** Task goal **
Only one stretch of the records below is wanted: the lines from the one holding "Sort by the" through the one holding "Task: Click the purple marker at right edge". Return it exactly, both ends included.
Start of Records for the task
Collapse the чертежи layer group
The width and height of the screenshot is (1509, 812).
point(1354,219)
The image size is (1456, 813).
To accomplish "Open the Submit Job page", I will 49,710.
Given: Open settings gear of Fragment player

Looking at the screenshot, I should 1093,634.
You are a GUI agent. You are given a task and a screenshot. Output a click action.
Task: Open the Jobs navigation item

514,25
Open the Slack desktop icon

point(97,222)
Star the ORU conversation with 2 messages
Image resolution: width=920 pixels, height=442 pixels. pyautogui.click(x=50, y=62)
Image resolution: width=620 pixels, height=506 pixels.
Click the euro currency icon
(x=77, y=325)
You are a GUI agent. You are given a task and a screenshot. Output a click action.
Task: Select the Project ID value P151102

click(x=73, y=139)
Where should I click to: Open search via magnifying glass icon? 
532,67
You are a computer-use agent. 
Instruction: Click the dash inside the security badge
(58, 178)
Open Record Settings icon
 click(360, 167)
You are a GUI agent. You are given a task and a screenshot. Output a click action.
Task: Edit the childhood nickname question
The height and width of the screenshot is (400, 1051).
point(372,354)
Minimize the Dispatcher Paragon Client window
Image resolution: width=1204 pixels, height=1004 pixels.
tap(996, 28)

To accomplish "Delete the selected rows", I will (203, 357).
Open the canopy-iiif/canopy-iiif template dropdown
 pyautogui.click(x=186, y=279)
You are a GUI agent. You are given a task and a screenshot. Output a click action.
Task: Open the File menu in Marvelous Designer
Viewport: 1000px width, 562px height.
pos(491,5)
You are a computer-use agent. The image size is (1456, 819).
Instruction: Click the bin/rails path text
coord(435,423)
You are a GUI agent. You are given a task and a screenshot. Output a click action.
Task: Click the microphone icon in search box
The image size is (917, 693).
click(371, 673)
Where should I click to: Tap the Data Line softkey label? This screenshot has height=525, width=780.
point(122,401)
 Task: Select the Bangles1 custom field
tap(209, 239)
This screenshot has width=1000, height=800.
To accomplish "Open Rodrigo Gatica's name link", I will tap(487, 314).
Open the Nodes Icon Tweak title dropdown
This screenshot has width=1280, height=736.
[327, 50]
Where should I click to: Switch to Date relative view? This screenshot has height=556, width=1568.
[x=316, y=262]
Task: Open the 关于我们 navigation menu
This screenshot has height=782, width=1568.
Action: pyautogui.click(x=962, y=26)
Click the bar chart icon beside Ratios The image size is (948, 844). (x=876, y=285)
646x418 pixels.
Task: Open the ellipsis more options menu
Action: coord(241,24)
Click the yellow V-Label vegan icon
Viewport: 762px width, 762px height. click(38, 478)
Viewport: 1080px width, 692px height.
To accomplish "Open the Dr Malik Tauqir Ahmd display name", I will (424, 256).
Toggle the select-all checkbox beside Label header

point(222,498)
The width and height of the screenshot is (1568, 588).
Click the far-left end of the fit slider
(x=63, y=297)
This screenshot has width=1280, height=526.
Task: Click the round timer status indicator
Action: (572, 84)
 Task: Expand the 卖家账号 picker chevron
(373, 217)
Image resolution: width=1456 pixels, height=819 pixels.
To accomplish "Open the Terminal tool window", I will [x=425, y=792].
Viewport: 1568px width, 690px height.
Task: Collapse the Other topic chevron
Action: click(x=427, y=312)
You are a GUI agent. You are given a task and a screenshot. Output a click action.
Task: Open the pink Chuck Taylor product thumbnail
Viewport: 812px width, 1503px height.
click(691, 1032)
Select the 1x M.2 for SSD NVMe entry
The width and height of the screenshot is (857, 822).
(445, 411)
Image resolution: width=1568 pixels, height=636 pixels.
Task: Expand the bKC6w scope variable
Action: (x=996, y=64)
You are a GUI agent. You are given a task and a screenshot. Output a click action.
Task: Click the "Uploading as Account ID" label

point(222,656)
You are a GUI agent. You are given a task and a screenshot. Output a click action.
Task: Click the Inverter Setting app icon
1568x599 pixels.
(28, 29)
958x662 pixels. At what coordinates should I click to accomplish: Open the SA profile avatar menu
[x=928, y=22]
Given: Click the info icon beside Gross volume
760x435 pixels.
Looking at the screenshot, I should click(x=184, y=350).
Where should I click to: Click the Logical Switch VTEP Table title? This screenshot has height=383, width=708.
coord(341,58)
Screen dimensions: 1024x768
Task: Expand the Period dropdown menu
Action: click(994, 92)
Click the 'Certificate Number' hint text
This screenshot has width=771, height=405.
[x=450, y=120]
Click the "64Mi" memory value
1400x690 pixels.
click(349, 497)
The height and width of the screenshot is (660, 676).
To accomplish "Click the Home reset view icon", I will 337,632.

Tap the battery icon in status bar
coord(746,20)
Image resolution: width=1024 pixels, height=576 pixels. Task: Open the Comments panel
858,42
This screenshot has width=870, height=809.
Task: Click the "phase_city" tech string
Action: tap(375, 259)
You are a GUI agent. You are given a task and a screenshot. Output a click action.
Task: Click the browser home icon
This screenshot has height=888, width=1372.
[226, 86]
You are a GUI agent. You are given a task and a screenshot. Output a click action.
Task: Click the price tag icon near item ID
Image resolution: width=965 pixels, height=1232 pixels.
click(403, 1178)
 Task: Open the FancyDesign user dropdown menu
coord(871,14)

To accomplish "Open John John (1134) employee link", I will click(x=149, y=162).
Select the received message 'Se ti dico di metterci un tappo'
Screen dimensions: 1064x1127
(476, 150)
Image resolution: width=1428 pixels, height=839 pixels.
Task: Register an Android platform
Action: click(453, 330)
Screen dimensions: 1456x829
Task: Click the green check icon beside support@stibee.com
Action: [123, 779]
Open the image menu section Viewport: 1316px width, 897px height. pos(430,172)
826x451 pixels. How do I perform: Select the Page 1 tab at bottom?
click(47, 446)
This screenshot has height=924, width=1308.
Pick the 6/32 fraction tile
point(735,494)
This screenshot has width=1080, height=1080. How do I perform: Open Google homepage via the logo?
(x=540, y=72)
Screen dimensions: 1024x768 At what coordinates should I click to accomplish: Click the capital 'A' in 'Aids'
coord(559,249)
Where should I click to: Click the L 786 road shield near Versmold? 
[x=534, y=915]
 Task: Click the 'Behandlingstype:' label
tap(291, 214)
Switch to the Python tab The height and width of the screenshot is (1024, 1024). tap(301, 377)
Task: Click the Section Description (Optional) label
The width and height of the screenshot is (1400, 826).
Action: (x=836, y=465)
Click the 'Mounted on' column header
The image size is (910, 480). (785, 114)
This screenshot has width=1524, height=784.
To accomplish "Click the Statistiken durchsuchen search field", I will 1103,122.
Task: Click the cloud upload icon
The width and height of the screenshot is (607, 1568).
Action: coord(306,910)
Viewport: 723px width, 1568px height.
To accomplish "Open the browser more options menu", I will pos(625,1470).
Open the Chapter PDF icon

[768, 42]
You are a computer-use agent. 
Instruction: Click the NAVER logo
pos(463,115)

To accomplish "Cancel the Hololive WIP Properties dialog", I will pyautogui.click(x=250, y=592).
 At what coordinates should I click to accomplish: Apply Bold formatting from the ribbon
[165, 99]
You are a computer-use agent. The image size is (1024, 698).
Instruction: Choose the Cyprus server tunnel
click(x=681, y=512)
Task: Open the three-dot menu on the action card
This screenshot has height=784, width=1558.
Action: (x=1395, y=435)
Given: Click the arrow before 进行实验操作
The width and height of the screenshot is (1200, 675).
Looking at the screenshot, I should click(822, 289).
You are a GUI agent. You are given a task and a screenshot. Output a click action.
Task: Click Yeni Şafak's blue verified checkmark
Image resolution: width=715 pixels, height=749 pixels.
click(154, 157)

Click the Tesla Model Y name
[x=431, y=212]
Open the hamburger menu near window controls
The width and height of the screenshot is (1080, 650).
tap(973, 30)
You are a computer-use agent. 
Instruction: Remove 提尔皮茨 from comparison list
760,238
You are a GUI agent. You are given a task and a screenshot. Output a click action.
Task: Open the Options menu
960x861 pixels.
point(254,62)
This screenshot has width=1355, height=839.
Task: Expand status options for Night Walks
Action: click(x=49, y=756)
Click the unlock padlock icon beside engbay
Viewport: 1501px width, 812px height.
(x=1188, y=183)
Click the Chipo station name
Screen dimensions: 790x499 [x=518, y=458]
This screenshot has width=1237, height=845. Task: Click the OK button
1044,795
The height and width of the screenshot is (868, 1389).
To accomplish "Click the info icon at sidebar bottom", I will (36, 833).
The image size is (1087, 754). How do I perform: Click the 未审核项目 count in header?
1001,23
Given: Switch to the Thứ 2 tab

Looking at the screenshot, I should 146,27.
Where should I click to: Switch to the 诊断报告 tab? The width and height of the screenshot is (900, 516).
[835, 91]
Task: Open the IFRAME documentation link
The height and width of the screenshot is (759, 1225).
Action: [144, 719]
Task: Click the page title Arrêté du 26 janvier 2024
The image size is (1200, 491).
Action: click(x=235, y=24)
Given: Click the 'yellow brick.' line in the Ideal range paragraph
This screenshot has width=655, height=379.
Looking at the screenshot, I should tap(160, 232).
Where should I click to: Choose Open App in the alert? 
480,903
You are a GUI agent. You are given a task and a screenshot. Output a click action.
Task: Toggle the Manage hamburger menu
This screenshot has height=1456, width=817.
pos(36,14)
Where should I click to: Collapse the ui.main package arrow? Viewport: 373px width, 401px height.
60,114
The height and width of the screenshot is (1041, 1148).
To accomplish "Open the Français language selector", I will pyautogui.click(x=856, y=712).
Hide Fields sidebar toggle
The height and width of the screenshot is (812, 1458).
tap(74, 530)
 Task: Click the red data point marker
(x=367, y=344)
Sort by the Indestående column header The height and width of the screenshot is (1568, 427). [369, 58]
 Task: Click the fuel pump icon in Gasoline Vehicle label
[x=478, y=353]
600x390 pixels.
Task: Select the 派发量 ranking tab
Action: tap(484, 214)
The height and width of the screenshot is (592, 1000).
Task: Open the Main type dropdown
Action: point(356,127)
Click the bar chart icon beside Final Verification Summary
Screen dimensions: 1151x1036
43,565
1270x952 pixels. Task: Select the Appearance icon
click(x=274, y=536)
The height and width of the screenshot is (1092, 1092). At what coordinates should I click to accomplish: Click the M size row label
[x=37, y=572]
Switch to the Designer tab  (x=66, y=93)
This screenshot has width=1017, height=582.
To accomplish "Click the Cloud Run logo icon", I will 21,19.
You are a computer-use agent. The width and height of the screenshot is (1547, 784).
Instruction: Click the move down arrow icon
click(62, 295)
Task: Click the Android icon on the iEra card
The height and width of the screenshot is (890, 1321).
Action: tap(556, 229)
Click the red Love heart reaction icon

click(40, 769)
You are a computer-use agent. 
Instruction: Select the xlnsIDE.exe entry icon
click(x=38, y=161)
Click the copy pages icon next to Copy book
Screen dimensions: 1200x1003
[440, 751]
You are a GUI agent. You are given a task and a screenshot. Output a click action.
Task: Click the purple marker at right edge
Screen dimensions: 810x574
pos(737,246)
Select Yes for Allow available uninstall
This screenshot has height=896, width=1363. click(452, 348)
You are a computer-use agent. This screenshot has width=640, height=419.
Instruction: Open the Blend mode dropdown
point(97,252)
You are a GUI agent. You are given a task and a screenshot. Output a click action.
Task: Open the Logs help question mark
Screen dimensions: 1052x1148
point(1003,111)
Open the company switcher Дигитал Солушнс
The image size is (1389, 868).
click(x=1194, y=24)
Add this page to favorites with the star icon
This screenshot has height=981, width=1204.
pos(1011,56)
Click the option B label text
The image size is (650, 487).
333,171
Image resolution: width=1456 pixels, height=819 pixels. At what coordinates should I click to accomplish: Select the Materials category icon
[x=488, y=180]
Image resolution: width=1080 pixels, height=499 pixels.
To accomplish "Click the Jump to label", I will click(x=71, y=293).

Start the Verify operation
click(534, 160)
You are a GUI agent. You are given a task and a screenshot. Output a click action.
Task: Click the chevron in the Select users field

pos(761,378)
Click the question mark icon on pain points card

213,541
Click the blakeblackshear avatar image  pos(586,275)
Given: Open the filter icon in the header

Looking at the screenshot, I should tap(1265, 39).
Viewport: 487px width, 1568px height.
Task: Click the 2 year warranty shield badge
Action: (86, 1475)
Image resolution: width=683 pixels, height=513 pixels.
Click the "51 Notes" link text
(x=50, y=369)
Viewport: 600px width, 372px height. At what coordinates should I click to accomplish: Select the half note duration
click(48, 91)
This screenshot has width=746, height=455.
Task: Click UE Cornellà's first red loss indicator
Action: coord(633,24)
End of Records for the task
** Solved exercise **
Sort by the Indestående column header The height and width of the screenshot is (1568, 427). [369, 58]
 Task: Click the fuel pump icon in Gasoline Vehicle label
[x=478, y=353]
600x390 pixels.
Task: Select the 派发量 ranking tab
Action: tap(484, 214)
The height and width of the screenshot is (592, 1000).
Task: Open the Main type dropdown
Action: point(356,127)
Click the bar chart icon beside Final Verification Summary
Screen dimensions: 1151x1036
43,565
1270x952 pixels. Task: Select the Appearance icon
click(x=274, y=536)
The height and width of the screenshot is (1092, 1092). At what coordinates should I click to accomplish: Click the M size row label
[x=37, y=572]
Switch to the Designer tab  (x=66, y=93)
This screenshot has width=1017, height=582.
To accomplish "Click the Cloud Run logo icon", I will 21,19.
You are a computer-use agent. The width and height of the screenshot is (1547, 784).
Instruction: Click the move down arrow icon
click(62, 295)
Task: Click the Android icon on the iEra card
The height and width of the screenshot is (890, 1321).
Action: tap(556, 229)
Click the red Love heart reaction icon

click(40, 769)
You are a computer-use agent. 
Instruction: Select the xlnsIDE.exe entry icon
click(x=38, y=161)
Click the copy pages icon next to Copy book
Screen dimensions: 1200x1003
[440, 751]
You are a GUI agent. You are given a task and a screenshot. Output a click action.
Task: Click the purple marker at right edge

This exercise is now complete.